Send every record back word for word.

(Collected data entries)
◇ ◇ ◇ ◇

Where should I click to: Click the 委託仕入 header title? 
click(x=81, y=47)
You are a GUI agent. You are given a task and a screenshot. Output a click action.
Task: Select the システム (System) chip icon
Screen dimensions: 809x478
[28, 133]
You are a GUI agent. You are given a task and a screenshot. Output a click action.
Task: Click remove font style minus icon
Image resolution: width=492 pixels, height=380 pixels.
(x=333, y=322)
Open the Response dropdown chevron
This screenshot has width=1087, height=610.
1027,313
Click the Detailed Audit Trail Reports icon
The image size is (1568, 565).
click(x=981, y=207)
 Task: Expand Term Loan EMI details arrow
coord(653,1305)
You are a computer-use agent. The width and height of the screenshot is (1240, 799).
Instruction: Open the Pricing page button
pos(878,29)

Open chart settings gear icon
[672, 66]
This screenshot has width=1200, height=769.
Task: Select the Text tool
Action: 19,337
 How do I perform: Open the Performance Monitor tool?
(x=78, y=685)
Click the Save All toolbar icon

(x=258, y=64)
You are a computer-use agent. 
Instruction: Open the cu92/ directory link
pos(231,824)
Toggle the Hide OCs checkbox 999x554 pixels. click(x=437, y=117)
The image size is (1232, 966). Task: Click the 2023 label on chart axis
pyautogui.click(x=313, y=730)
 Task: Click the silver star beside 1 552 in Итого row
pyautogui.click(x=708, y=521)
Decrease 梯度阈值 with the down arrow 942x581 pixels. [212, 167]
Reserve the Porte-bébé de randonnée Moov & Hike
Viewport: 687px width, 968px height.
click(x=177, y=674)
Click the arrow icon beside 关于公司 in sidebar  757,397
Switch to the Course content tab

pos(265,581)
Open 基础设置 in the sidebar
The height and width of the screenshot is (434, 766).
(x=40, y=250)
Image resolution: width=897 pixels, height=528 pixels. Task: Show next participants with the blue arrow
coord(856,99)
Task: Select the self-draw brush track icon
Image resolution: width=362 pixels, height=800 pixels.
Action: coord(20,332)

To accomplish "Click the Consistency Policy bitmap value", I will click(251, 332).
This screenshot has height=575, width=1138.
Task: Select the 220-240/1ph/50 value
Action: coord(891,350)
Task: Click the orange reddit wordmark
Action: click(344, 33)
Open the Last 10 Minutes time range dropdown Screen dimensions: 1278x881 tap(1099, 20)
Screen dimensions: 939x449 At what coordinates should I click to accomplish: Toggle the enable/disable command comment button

◇ ◇ ◇ ◇

■ RESPONSE TO THIS EXERCISE
Where should I click to: Click the 委託仕入 header title? 
click(x=81, y=47)
You are a GUI agent. You are given a task and a screenshot. Output a click action.
Task: Select the システム (System) chip icon
Screen dimensions: 809x478
[28, 133]
You are a GUI agent. You are given a task and a screenshot. Output a click action.
Task: Click remove font style minus icon
Image resolution: width=492 pixels, height=380 pixels.
(x=333, y=322)
Open the Response dropdown chevron
This screenshot has width=1087, height=610.
1027,313
Click the Detailed Audit Trail Reports icon
The image size is (1568, 565).
click(x=981, y=207)
 Task: Expand Term Loan EMI details arrow
coord(653,1305)
You are a computer-use agent. The width and height of the screenshot is (1240, 799).
Instruction: Open the Pricing page button
pos(878,29)

Open chart settings gear icon
[672, 66]
This screenshot has width=1200, height=769.
Task: Select the Text tool
Action: 19,337
 How do I perform: Open the Performance Monitor tool?
(x=78, y=685)
Click the Save All toolbar icon

(x=258, y=64)
You are a computer-use agent. 
Instruction: Open the cu92/ directory link
pos(231,824)
Toggle the Hide OCs checkbox 999x554 pixels. click(x=437, y=117)
The image size is (1232, 966). Task: Click the 2023 label on chart axis
pyautogui.click(x=313, y=730)
 Task: Click the silver star beside 1 552 in Итого row
pyautogui.click(x=708, y=521)
Decrease 梯度阈值 with the down arrow 942x581 pixels. [212, 167]
Reserve the Porte-bébé de randonnée Moov & Hike
Viewport: 687px width, 968px height.
click(x=177, y=674)
Click the arrow icon beside 关于公司 in sidebar  757,397
Switch to the Course content tab

pos(265,581)
Open 基础设置 in the sidebar
The height and width of the screenshot is (434, 766).
(x=40, y=250)
Image resolution: width=897 pixels, height=528 pixels. Task: Show next participants with the blue arrow
coord(856,99)
Task: Select the self-draw brush track icon
Image resolution: width=362 pixels, height=800 pixels.
Action: coord(20,332)

To accomplish "Click the Consistency Policy bitmap value", I will click(251, 332).
This screenshot has height=575, width=1138.
Task: Select the 220-240/1ph/50 value
Action: coord(891,350)
Task: Click the orange reddit wordmark
Action: click(344, 33)
Open the Last 10 Minutes time range dropdown Screen dimensions: 1278x881 tap(1099, 20)
Screen dimensions: 939x449 At what coordinates should I click to accomplish: Toggle the enable/disable command comment button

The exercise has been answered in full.